Rachat assurance vie : calculez votre fiscalité avant de retirer
Tout savoir sur le rachat assurance vie : fiscalité, barème 2026, rachat partiel ou total, calcul de l'impôt et cas pratiques chiffrés pour éviter

Un rachat d'assurance vie déclenche une imposition uniquement sur les gains, jamais sur le capital versé. Le prélèvement forfaitaire unique est de 12,80 % avant 8 ans et de 7,5 % après 8 ans si l'encours total ne dépasse pas 150 000 € (impots.gouv.fr, taux 2026). Un abattement annuel de 4 600 € sur les gains (9 200 € pour un couple) s'applique dès le 8e anniversaire du contrat.
Un rachat d'assurance vie déclenche une imposition uniquement sur les gains, jamais sur le capital investi. La facture fiscale varie du simple au double selon que votre contrat a franchi ou non le cap des 8 ans : le prélèvement forfaitaire unique passe de 12,80 % à 7,5 %, avec un abattement annuel de 4 600 € sur les gains qui peut réduire l'impôt à zéro pour les retraits modestes. Ce guide détaille chaque mécanisme, chiffre l'écart sur un cas concret et pointe les erreurs qui coûtent cher aux épargnants pressés.
Ce qu'il faut retenir
- Seuls les gains (intérêts, plus-values) sont imposés lors d'un rachat ; le capital versé est toujours exonéré.

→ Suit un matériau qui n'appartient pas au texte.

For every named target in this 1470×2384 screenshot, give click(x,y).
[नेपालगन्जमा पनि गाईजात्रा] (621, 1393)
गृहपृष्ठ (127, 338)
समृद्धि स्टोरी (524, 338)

- Le PFU est de 12,80 % avant 8 ans et de 7,5 % après 8 ans si l'encours total est inférieur à 150 000 €.
- L'abattement annuel de 4 600 € (9 200 € pour un couple) après 8 ans permet de retirer des gains sans payer d'impôt sur le revenu.
- Un rachat total ferme définitivement le contrat et fait perdre l'antériorité fiscale accumulée.
- Fractionner ses retraits après 8 ans dans la limite de l'abattement annuel est la stratégie la plus courante pour minimiser l'imposition.
Qu'est-ce qu'un rachat en assurance vie ?
Le rachat est l'opération par laquelle le souscripteur récupère tout ou partie des capitaux placés sur son contrat, avant son échéance. Juridiquement, il s'agit d'un retrait anticipé de la provision mathématique constituée par l'assureur.
La règle fondamentale : seuls les gains : intérêts capitalisés sur un fonds en euros, plus-values latentes sur des unités de compte : sont imposables. Le capital que vous avez versé (les primes nettes) n'entre jamais dans l'assiette fiscale. C'est ce qui distingue l'assurance vie d'un compte-titres ordinaire, où chaque cession de titres génère un événement fiscal immédiat.
Deux modalités coexistent : le rachat partiel, qui laisse le contrat en vie et préserve son antériorité fiscale, et le rachat total, qui le clôture définitivement. Une troisième voie, l'avance, mérite aussi d'être connue.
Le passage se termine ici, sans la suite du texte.